NERA funds eight Australian projects set to improve global energy competitiveness

The latest round of funding comes in addition to the broad range of projects already underway, which have been made possible through NERA’s collaborative commitments from the AUS$15.6 million Project Fund.

NERA received over 80 applications from consortia, made up of industry, research and talent organisations, small businesses and entrepreneurs, in a competitive bid to share in the funding available.

The projects have been selected to deliver results on a national scale, have sector-wide impact, and are aligned with NERA’s Sector Growth Priorities, defined in the 10 year Sector Competitiveness Plan.

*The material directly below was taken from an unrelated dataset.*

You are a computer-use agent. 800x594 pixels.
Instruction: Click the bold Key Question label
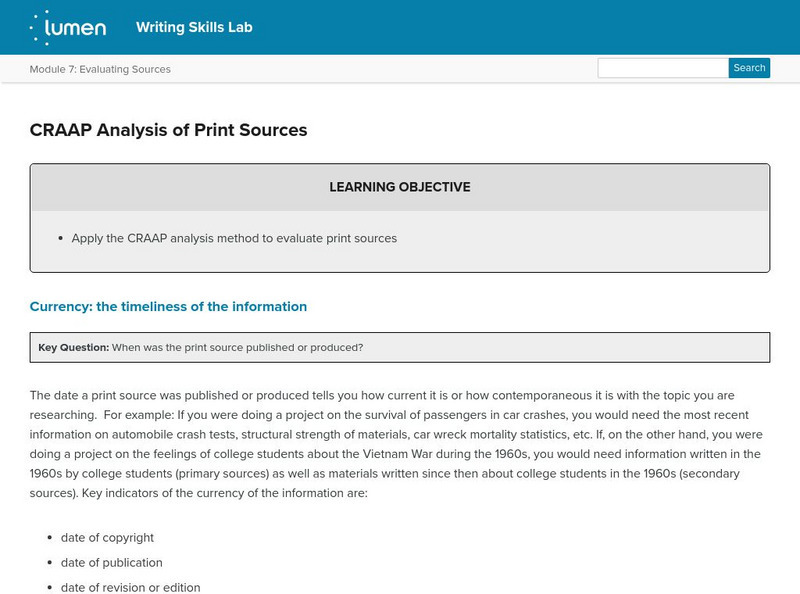click(73, 347)
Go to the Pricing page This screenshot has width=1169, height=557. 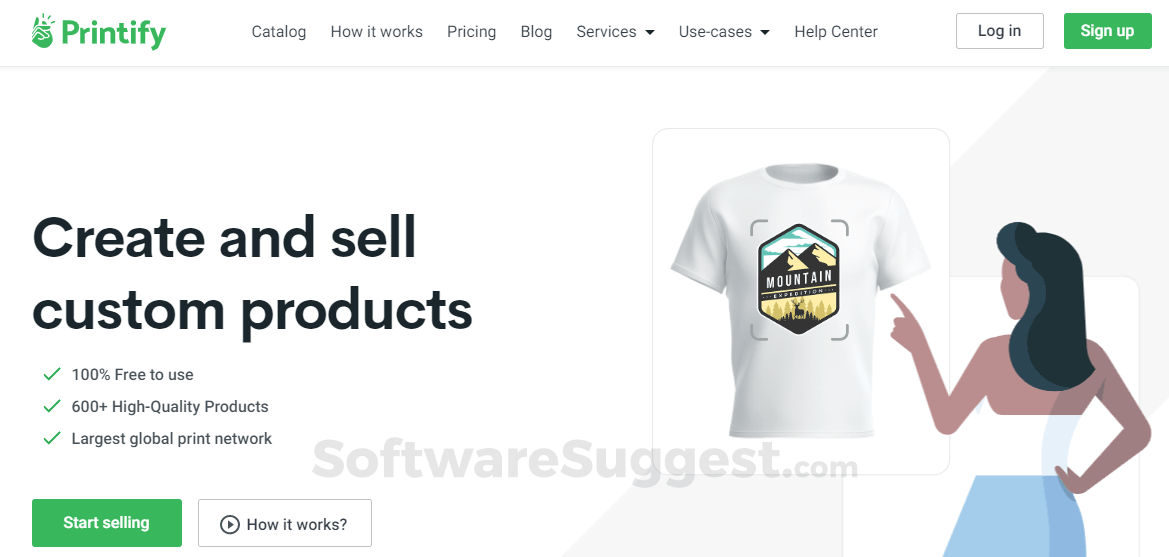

“NERA’s projects have been selected to deliver national impact, not just for one or two companies,” NERA Chief Executive Miranda Taylor said. “This competitive matched funding program aims to invest in bold, innovative initiatives that will transform the energy resources sector to a digital, globally networked and low carbon-based economy. These collaborative projects aim to combine technology and new business models to drive efficiency, productivity and co-create value and commercialisation opportunities.

“NERA global benchmarking has already revealed more than AUS$10 billion in value, which could be unlocked across the energy resources sector.

“Our latest round of projects will assist us to build on the advantages, capabilities, capacity and opportunities that we have right here in Australia and critically, will enable us to commercialise into global export markets.

“Australia is richly endowed with a wide range of natural resources that have and will continue to provide the vital energy and electricity required to support a modern, digital and connected economy. The energy resources sector will play a leading role in the energy transition, deliver the future prosperity of Australia and energy solutions to the world.”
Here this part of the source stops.